I wish I was the kind of person who would thrive in that environment because it sounds nice, but I’m not wired that way.

2 comments

I'm a large tech company employee, and I use "Not my job" sometimes because it means that I believe that the issue could be handled more effectively by someone else, or that I should not be the one to address the issue for political reasons. So it's less of a "not my job" and leave it at that, but more like "not my job, but Jane over on that other team is closer to that code and has a better understanding of what's going on."
I was speaking more of different departments giving the run around pointing to each other in a circle and saying "not my job". The problem I see here as that there are many things that need to be done and rarely is the coverage of "job descriptions" 100%.
Rant: I've worked with a few where a simple "not my job" is actually an improvement. I've had "not my job, you figure it out" when asking for assistance from others, which is weirdly worse.

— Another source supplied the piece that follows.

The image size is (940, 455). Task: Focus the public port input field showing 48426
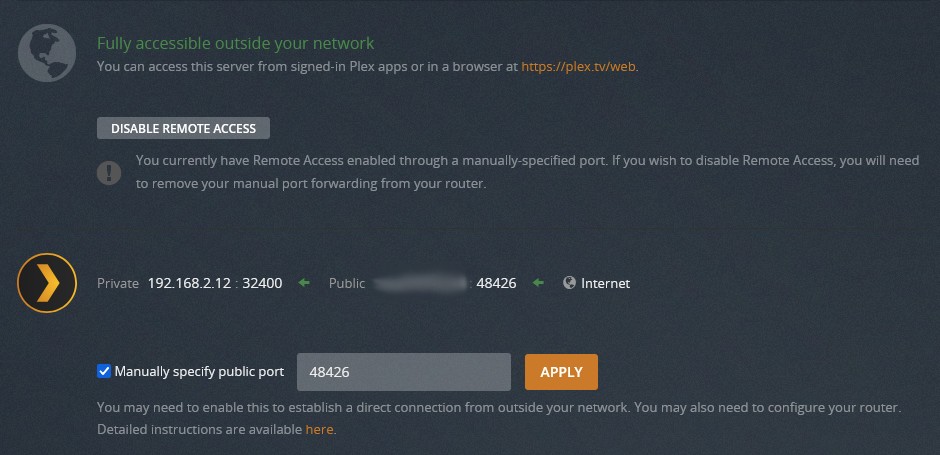click(x=404, y=372)
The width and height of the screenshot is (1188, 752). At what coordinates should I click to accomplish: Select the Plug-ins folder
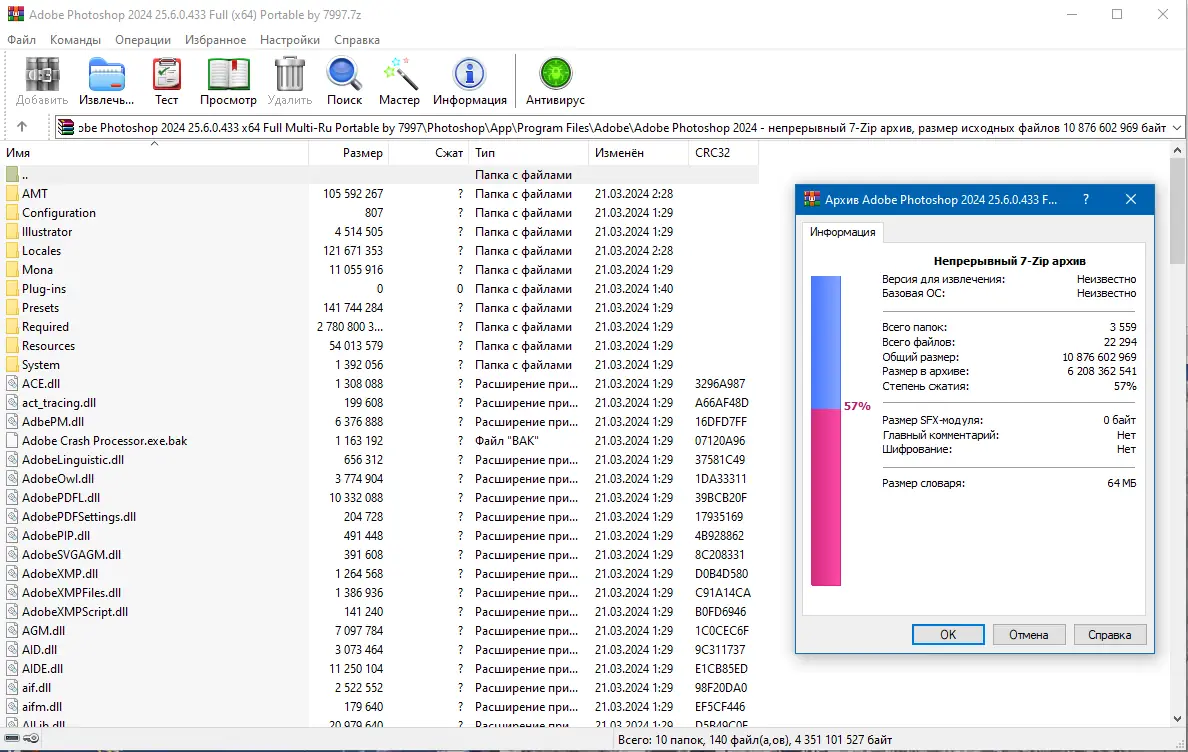(44, 288)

"When I pass X in, I'm not getting anything back - no error, I can't see the logs. Can you assist?"

"Not my job - you figure it out. We can't be expected to know how everything works."

"Yes but... this is literally something your team wrote in the last 3 weeks to support the larger project we're all on, and I was told to make my code work with yours. Have you ever tested taking input? If so, what am I supposed to pass in to your system?"

"Not my job - we're not here to babysit you - go read the code."

Later... someone else...

"Why are you spending all the time trying to trace through this code? You just have to ask. You have to learn to talk to people."

I sent over screenshots of the previous 'conversation' and got nothing back.

Thankfully this doesn't happen very often, but I'd realized that this org had segmented some teams so poorly, and put such deadlines on, that the culture of half the teams was "do minimal work and throw it over to someone else". It was more confusing because I interacted between a few internal teams, and some teams literally did not believe other people behaved this way. Even with written evidence, the problem was always assumed to be "oh, you're just not asking the correct way".